*Page*:
----

A Soviet Rocket Just Fell Back To Earth Out Of Control After Decades In Space

A one-and-a-half ton rocket stage that launched to orbit over 42 years ago has finally returned to Earth. Well, at least a few pieces of it likely made it to the ground after a fiery descent through the atmosphere early Monday.

The Soviet Vostok-2M Blok E rocket was used to launch a surveillance satellite in 1980 and then essentially abandoned to orbit our planet indefinitely, as was fairly common practice in that era.

“It’s been totally dead since mid 1980, so no way to control the reentry,” astronomer and leading orbit watcher Jonathan McDowell explained on Twitter. “Eventually the orbit shrank due to friction with the atmosphere.”

The Aerospace Corporation also tracked the rocket body’s re-entry, which happened over Novaya Zemlya in the far northern Arctic reaches of present day Russia.

----

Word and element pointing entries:

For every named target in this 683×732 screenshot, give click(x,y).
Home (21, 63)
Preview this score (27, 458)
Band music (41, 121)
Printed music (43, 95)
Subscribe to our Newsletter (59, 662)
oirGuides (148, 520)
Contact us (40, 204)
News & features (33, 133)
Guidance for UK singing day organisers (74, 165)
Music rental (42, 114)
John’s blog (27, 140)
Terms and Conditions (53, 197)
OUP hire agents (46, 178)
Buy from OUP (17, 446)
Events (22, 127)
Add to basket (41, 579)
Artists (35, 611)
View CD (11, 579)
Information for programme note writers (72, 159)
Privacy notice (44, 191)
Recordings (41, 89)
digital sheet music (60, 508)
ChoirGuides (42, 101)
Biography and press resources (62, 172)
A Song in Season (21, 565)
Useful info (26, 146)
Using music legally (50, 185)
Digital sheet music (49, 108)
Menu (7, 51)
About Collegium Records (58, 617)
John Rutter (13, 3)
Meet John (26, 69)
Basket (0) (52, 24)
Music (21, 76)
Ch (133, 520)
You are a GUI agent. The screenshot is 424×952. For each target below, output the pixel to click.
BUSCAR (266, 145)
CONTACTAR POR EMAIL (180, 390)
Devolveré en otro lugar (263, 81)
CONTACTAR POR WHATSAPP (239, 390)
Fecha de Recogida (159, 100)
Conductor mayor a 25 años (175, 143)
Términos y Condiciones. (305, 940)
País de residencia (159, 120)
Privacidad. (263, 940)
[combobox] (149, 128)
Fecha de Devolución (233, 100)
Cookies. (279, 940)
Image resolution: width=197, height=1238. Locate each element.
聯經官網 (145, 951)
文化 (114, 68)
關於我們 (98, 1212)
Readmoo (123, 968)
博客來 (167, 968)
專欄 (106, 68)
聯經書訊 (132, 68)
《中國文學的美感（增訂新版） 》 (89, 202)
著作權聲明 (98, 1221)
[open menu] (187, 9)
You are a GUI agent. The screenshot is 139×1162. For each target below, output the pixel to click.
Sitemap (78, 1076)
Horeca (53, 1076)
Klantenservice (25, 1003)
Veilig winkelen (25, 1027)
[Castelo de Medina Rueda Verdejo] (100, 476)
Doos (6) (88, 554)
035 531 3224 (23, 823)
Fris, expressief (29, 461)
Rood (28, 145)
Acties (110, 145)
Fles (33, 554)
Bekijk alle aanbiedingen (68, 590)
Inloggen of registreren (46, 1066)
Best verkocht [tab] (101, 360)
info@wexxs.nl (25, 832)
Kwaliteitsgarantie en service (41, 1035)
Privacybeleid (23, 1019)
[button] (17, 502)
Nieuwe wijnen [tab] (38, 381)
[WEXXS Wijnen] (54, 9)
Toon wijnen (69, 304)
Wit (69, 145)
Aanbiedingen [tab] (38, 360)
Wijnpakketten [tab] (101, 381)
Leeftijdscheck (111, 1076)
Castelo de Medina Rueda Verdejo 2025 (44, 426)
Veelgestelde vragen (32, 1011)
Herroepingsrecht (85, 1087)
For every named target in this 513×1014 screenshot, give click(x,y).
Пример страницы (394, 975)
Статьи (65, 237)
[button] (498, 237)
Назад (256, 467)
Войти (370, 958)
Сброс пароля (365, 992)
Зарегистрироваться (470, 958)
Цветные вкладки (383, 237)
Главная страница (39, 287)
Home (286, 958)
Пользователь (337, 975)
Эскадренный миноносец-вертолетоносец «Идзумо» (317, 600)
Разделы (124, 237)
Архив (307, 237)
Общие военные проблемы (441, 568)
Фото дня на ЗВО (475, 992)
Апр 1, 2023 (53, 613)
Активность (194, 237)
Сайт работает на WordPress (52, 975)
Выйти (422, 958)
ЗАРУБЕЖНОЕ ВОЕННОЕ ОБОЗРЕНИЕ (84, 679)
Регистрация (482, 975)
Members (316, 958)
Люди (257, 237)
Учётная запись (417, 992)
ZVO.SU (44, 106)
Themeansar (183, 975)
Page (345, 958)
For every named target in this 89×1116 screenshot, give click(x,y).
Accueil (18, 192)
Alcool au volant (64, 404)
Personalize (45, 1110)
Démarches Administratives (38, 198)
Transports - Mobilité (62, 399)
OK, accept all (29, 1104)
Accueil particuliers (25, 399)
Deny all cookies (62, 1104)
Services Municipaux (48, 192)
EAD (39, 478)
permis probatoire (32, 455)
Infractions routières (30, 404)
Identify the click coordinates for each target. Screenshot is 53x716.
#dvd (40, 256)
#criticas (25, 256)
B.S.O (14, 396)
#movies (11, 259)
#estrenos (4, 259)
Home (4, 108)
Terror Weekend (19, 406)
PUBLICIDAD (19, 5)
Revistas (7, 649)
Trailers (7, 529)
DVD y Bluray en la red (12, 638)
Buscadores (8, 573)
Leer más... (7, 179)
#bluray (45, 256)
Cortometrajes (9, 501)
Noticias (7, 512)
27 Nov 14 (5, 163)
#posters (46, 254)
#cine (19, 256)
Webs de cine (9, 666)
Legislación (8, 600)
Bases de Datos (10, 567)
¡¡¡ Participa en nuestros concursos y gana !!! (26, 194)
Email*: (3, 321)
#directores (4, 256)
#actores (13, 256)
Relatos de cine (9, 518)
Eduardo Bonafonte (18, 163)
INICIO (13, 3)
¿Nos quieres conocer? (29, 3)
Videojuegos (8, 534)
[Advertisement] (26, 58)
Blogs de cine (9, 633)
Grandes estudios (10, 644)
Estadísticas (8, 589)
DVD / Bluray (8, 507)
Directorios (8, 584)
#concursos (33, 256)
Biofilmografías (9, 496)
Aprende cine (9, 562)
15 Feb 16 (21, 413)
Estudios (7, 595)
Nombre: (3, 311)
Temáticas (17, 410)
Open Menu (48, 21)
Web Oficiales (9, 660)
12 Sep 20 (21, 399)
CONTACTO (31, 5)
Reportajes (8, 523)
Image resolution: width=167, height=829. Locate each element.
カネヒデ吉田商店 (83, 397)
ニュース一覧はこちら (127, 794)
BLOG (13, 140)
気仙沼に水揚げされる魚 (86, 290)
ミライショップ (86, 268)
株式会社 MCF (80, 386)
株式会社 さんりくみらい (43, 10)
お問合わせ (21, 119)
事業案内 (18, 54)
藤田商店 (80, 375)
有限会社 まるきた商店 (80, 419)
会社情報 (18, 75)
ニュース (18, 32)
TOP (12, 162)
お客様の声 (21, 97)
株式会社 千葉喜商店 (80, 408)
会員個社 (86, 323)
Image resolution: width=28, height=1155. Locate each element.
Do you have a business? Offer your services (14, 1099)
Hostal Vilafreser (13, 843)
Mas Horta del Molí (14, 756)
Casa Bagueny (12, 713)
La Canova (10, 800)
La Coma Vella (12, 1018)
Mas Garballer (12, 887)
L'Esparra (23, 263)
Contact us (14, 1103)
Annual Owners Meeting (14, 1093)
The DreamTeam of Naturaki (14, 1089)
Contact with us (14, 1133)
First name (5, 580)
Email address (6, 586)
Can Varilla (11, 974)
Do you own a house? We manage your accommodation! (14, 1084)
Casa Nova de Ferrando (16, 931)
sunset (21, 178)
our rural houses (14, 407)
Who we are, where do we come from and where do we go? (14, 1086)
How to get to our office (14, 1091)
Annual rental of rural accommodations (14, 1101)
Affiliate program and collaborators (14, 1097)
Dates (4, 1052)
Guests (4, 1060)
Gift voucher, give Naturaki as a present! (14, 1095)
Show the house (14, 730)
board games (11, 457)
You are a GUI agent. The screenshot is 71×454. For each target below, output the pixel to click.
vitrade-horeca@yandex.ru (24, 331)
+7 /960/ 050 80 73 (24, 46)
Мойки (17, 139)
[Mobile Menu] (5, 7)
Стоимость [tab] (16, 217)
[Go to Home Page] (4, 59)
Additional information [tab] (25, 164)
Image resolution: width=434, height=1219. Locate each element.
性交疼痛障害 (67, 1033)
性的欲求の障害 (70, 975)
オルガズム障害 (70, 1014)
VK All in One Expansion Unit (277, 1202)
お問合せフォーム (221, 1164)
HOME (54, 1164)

----

*Tasks*:
1. Retype the passage of the Soviet rocket article that opens with the words containing "A Soviet Rocket" and closes with "in that era.".
2. For each statement, answer yes or no according to the Soviet rocket article and quote the words that decide it: (a) The rocket stage weighed about two tons. (b) The rocket was used to launch a surveillance satellite in 1980. (c) Jonathan McDowell was the only one who tracked the re-entry.

*Solutions*:
1.
A Soviet Rocket Just Fell Back To Earth Out Of Control After Decades In Space

A one-and-a-half ton rocket stage that launched to orbit over 42 years ago has finally returned to Earth. Well, at least a few pieces of it likely made it to the ground after a fiery descent through the atmosphere early Monday.

The Soviet Vostok-2M Blok E rocket was used to launch a surveillance satellite in 1980 and then essentially abandoned to orbit our planet indefinitely, as was fairly common practice in that era.

2.
(a) No: "A one-and-a-half ton rocket stage"
(b) Yes: "used to launch a surveillance satellite in 1980"
(c) No: "The Aerospace Corporation also tracked the rocket body’s re-entry"